Créés dans le cadre des Assises de l’Eau en 2017, les Projets de territoire pour la gestion de l’eau (PTGE) sont des outils de planification concertée portant sur l’ensemble des usages de l’eau sur un territoire (eau potable, agriculture, industries, navigation, énergie, pêches, activités récréatives, etc.). L’eau est précieuse, mais aussi indispensable pour l’ensemble de notre économie et pour le bon fonctionnement de nos milieux naturels. La croissance des plantes dépend en effet de l’eau qu’elles reçoivent. La stocker est donc une condition indispensable à notre production alimentaire et à notre autonomie s’agissant des importations. Seule une approche concertée et intégrant dans les calculs l’ensemble des usages dans le respect de ce que la ressource peut nous offrir nous permettra de progresser.
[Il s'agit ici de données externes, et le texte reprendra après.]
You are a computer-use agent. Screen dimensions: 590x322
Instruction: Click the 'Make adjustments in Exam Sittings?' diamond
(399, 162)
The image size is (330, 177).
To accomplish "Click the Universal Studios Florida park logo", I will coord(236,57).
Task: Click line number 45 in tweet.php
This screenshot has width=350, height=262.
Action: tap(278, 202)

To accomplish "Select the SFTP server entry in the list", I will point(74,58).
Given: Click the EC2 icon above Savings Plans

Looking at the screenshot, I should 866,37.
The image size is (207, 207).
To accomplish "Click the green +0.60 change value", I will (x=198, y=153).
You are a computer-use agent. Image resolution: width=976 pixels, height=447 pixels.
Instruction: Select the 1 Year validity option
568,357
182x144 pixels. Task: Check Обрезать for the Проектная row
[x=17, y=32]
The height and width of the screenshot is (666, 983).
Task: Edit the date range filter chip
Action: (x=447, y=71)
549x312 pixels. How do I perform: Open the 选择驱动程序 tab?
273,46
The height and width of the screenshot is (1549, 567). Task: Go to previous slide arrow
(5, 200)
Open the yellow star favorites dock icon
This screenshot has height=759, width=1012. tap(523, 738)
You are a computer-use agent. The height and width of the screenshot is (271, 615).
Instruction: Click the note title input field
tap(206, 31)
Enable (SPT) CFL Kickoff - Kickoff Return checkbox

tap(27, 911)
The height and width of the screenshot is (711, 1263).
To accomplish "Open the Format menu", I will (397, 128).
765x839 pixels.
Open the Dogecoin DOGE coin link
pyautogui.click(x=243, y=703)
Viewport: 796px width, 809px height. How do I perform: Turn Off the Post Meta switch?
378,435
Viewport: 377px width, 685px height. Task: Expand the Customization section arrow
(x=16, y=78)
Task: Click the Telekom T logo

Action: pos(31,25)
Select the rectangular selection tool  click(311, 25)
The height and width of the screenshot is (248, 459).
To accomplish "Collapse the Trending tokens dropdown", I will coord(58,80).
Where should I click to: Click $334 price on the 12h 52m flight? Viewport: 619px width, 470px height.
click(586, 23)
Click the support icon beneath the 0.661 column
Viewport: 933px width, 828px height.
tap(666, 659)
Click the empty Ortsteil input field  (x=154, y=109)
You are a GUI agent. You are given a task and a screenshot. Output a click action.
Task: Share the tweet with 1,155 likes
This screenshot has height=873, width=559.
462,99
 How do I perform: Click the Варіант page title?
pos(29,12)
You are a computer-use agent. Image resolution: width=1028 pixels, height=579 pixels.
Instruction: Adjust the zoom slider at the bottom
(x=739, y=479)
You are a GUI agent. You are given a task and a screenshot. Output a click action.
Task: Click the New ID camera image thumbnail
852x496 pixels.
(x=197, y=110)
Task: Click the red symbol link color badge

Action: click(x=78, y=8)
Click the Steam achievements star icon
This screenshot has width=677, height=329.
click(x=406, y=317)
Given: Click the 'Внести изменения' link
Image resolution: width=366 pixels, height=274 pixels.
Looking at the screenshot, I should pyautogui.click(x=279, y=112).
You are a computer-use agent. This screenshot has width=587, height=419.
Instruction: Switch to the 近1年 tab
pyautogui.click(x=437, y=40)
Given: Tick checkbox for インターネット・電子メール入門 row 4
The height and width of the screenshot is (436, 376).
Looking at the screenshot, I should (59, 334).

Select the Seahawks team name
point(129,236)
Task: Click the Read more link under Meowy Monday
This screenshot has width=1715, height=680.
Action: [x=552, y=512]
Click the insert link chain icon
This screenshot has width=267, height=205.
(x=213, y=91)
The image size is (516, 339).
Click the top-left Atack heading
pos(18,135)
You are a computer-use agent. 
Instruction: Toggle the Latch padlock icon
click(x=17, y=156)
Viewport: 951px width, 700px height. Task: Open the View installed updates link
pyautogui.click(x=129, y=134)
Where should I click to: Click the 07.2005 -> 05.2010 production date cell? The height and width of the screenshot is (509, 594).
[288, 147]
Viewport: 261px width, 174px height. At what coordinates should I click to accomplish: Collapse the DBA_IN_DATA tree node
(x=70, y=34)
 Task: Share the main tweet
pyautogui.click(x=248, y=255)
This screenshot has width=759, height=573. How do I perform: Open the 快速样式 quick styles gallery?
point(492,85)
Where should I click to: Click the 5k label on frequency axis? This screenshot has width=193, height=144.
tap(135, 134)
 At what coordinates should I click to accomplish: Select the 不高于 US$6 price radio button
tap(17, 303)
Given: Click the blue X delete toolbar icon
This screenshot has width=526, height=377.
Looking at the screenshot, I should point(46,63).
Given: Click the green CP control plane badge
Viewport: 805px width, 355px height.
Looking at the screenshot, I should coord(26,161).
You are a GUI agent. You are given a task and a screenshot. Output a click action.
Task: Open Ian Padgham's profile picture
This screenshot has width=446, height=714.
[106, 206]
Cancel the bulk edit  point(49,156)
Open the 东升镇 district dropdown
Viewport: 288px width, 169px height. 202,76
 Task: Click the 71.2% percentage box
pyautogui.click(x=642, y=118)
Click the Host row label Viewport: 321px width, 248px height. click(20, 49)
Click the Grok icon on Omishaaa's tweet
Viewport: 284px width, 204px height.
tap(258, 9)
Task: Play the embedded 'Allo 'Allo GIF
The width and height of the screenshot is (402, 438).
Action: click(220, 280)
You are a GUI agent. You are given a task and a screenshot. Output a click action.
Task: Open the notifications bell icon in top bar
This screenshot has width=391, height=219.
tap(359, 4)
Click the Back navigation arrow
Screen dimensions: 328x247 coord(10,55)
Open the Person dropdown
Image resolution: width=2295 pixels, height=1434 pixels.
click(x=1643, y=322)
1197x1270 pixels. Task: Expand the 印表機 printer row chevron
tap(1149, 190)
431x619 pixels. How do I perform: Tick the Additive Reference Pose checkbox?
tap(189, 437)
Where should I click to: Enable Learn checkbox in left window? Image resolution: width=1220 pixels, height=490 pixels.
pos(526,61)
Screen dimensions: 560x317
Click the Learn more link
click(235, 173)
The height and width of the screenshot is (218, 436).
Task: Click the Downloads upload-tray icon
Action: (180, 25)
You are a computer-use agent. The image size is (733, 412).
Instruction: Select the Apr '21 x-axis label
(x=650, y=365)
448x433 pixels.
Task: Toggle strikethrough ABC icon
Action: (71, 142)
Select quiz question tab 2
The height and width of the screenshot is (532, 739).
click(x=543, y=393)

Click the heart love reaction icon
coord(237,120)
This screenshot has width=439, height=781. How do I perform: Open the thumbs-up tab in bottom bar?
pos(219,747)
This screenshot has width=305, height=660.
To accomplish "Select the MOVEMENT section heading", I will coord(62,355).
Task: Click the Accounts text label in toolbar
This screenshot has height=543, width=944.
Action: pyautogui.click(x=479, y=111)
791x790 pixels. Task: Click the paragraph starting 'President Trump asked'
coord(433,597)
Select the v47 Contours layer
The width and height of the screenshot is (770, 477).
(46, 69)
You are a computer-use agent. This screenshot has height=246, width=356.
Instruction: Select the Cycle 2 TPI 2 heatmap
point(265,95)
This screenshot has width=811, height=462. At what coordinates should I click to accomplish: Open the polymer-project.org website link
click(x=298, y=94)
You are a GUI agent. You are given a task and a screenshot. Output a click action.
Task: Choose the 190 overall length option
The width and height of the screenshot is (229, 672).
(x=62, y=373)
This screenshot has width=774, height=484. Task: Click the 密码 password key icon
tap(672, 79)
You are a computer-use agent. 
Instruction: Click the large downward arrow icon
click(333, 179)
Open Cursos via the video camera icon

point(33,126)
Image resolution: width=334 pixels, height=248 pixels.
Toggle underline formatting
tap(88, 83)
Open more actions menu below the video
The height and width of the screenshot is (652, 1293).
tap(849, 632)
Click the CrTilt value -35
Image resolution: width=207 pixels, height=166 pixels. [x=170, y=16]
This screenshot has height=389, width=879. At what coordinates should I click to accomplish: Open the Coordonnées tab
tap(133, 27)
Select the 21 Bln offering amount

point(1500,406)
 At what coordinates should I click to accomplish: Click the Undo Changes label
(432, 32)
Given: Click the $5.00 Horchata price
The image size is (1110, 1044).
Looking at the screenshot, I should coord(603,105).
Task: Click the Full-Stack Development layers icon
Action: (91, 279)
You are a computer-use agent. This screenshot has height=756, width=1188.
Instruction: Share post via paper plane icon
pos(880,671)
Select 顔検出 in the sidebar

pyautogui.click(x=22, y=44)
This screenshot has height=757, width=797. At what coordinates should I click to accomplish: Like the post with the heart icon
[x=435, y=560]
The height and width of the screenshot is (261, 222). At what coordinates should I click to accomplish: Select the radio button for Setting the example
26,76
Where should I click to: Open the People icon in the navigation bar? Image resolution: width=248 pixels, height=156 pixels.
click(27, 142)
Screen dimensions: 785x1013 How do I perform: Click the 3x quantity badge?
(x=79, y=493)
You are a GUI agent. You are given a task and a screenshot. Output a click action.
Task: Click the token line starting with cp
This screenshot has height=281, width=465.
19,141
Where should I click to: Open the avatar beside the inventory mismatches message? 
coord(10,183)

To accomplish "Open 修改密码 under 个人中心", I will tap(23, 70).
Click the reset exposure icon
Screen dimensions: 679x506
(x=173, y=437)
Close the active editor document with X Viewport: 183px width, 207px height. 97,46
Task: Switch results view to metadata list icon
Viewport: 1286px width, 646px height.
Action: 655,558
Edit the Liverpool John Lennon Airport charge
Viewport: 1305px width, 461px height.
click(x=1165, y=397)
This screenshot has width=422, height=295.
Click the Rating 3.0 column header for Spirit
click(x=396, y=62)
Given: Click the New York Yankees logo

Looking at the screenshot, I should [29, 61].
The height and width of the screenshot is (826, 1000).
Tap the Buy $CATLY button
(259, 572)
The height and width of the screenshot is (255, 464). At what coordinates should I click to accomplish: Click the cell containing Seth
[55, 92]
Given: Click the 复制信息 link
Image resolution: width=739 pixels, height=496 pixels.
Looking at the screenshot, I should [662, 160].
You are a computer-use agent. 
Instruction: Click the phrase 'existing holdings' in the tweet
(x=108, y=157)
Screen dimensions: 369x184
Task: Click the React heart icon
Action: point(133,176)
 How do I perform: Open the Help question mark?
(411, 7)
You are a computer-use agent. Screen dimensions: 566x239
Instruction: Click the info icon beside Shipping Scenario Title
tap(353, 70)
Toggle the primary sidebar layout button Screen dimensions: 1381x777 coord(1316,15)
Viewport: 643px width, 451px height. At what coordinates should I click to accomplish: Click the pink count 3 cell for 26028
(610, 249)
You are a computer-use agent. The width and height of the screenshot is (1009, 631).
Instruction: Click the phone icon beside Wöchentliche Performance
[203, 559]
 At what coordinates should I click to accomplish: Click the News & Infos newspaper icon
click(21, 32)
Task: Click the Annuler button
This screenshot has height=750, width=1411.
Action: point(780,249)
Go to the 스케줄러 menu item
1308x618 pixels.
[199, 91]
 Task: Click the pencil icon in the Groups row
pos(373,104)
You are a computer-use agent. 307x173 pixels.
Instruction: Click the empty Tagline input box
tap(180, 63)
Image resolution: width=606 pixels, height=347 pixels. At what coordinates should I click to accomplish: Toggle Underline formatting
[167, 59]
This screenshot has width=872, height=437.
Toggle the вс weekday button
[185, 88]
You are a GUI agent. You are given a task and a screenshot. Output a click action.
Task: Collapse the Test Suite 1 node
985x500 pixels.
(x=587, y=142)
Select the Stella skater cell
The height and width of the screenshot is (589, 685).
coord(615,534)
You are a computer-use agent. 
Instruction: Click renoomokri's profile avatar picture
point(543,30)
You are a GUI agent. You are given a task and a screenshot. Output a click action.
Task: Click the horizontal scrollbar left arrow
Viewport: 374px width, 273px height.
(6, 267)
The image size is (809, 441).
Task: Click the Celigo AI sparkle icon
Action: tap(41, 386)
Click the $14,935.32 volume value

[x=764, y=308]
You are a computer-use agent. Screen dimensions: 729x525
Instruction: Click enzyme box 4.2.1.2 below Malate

Les travaux du Varenne confirment que les PTGE sont les outils adaptés pour trouver les réponses spécifiques dans les bassins en tension.

L’eau est également essentielle au bon fonctionnement des milieux en hiver : recharge des nappes phréatiques, régime d’écoulement des cours d’eau et apport d’eau douce jusqu’aux estuaires. Mais comme l’indiquent les conclusions du Varenne : une fois que ces besoins sont satisfaits, il serait dommage de ne pas capter l’eau « excédentaire » pour la stocker pour l’été suivant.

Comme vous le savez, vos services régionaux (DREAL) contrôlent les débits et les niveaux des nappes phréatiques et des cours d’eau. Des niveaux ont été établis au dessus desquels des volumes de prélèvement sont possibles. Autrement dit, si des agriculteurs sont à l’origine de demandes pour des créations de réserves, ils ne décident pas pour autant quand et combien ils prélèvent et stockent pour arroser leurs cultures l’été.

Pourtant, depuis des mois le collectif « Bassines Non Merci » organise en Nouvelle-Aquitaine des rassemblements de militants dans le but clairement affiché de détruire des bassines destinées à l’irrigation agricole locale. Ces réserves de substitution se situent sur des terrains privés et ont été autorisées par les services de l’État, y compris les vôtres. Alors que toutes les autorisations nécessaires ont été accordées, les membres du collectif ne l’acceptent pas, en ont détruit certaines et appellent régulièrement à des mobilisations visant à poursuivre ces destructions.

Vos services ainsi que ceux du gouvernement encadrent les volumes prélevés pour l’irrigation et valident des projets de stockage ; aussi la Coordination Rurale vous demande de vous exprimer sur ces agissements en communiquant sur les travaux de votre ministère pour l’encadrement de la gestion de l’eau afin de faire cesser cette bataille.

Le 15 janvier dernier, les agriculteurs ont pu compter sur le soutien des forces de l’ordre pour empêcher la destruction d’une réserve d’eau. Alors que les pertes s’élèvent à des centaines de milliers d’euros de dégradations, que des gendarmes sont blessés et que le sentiment d’impunité s’accroît, ces saccageurs, fiers de leurs actes, diffusent des images sur leurs sites et réseaux sociaux, sans se sentir inquiétés par la justice !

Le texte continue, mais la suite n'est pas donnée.